Exercise
Set down, exactly as they stand, the lines from the one containing "The width and height of the screenshot is (730, 451)." through the last line of the records below, leaving every picture out.

Data listing
--- START ---

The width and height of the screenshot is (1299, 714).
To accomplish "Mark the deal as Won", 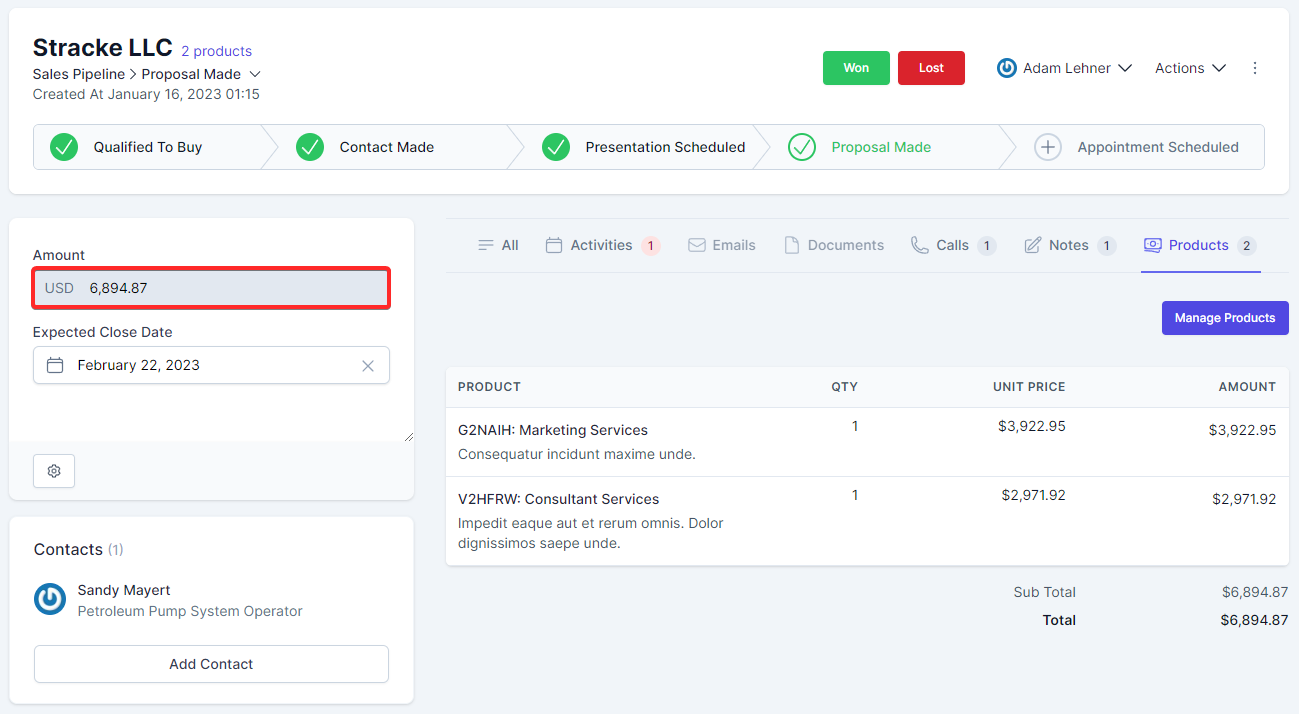I will [x=856, y=67].
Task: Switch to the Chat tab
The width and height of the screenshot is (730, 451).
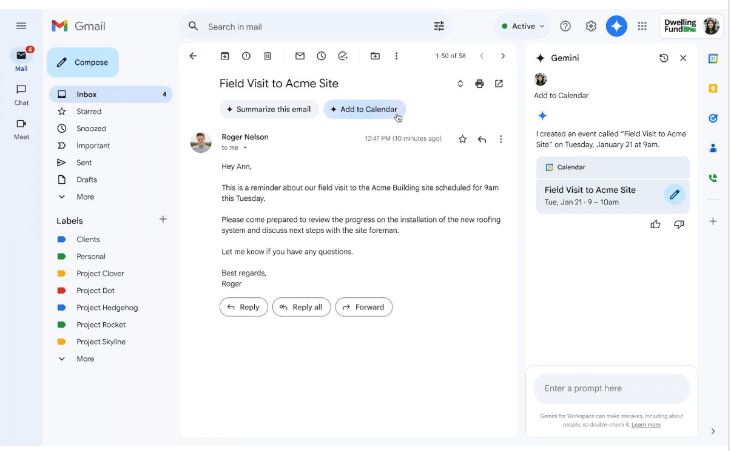Action: pos(21,93)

--- END ---

Result below
The width and height of the screenshot is (730, 451).
Action: pos(21,93)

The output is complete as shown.